UTHSC will host its annual CPR/ Automated External Defibrillator (AED) training course for faculty, students and staff that will teach them how to be successful first responders in the event of heart emergencies. Two classes will be held in the Student-Alumni Center Dining Hall at 8:45 a.m. and 12:45 p.m. on Tuesday, October 30.
The need for the training course was noted in 2010 when Kelly Rogers, PharmD, FCCP, FACC, professor of Clinical Pharmacy and Translational Science and AED campus coordinator, noticed that there were only a couple of AEDs on campus. “I expressed this concern to my CPR instructors at the time,” she said. “We met with Executive Vice Chancellor and Chief Operations Officer Dr. Ken Brown and proposed the campus purchase AEDs and he agreed and graciously offered to purchase AEDs for our campus.”
An AED provides an electric shock to a victim of sudden cardiac arrest if needed. It does this automatically but users need to know how to use the AED as well as how to perform the lifesaving skills of CPR.

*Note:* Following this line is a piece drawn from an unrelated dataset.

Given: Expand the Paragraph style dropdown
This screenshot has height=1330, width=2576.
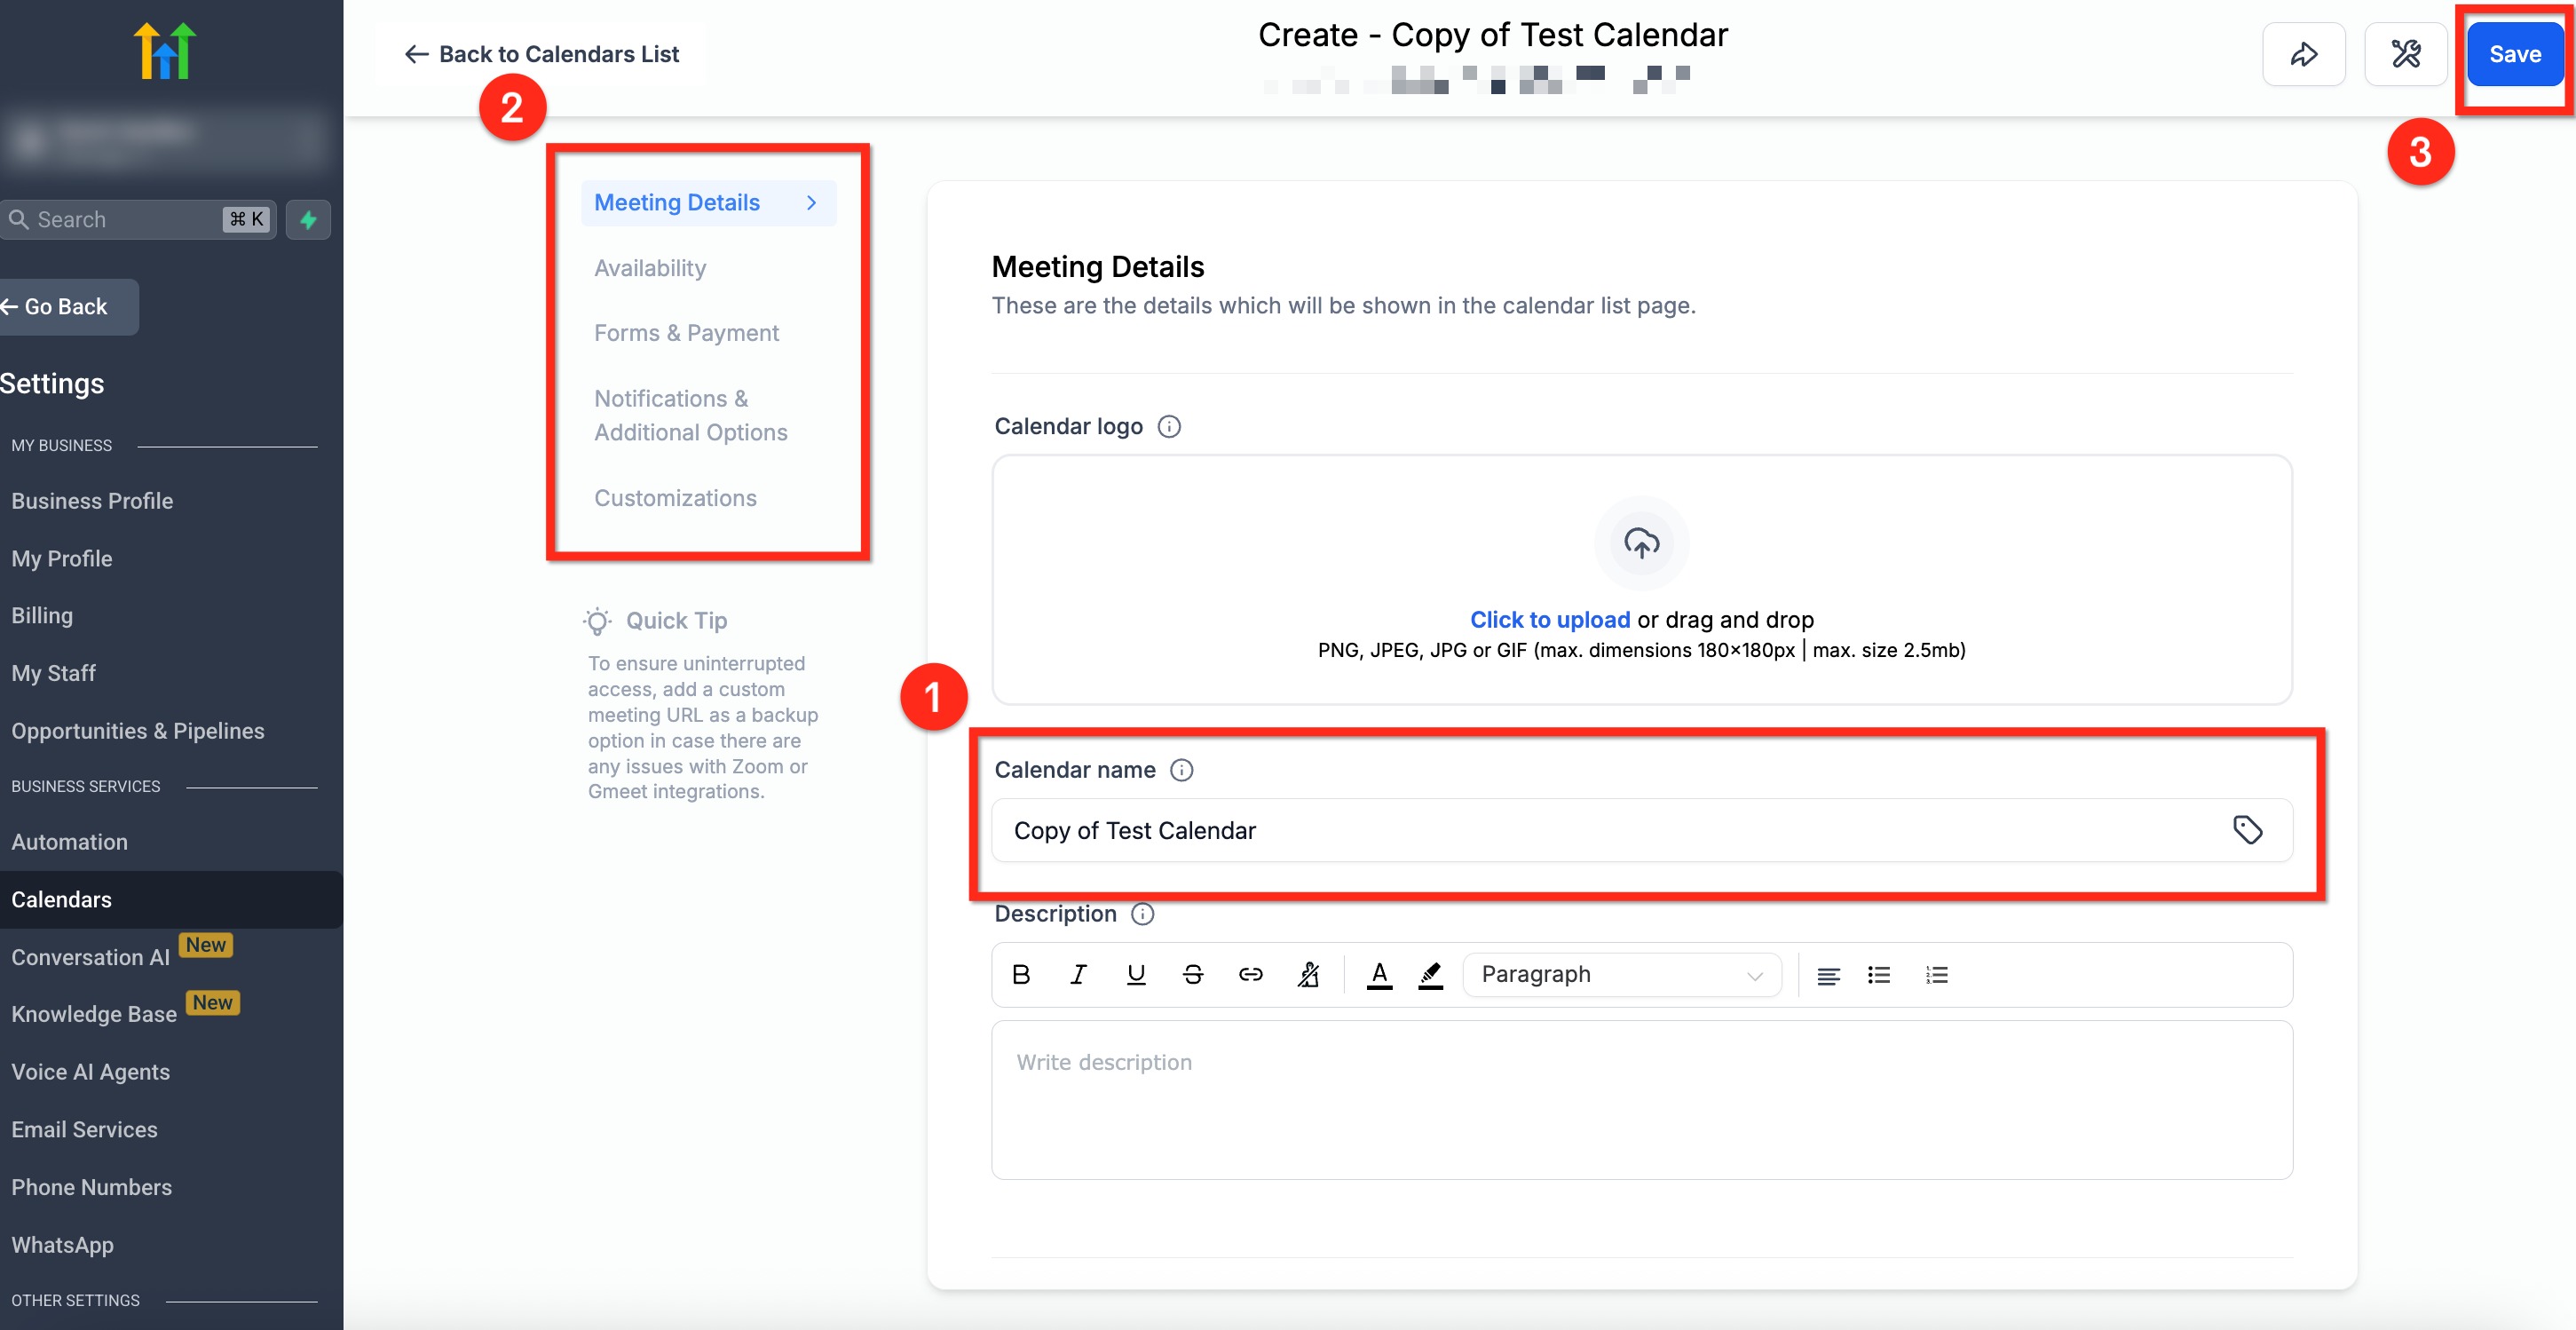Looking at the screenshot, I should (x=1620, y=974).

The American Heart Association encourages the use of AEDs to increase survival rates of people with who have heart-related emergencies. CPR should be initiated immediately after a person collapses with cardiac arrest and use of the AED should ideally be within 3-5 minutes to ensure a successful outcome for the victim. UTHSC now has 48 AEDS across campus as well as in all police vehicles. Most of them are mounted in white cabinets on main floors, near security desks, or near elevators.
Dr. Rogers works with the Office of Safety Affairs and Facilities to do annual inspections of the AEDs on campus. She also leads the CPR/ AED course each fall. CPR certifications should be renewed every two years. The certification is good for two years so those who last took this class in 2016 should renew their training. This course does not meet the CPR requirement for health care providers.
“To have AEDs in your institution, you have to teach the employees how to use them,” she said. “It would be ideal if everyone on campus knows how to do CPR and use an AED. At the very least, there should be employees from every building, department, and college who are properly trained. It could be the difference between life and death.”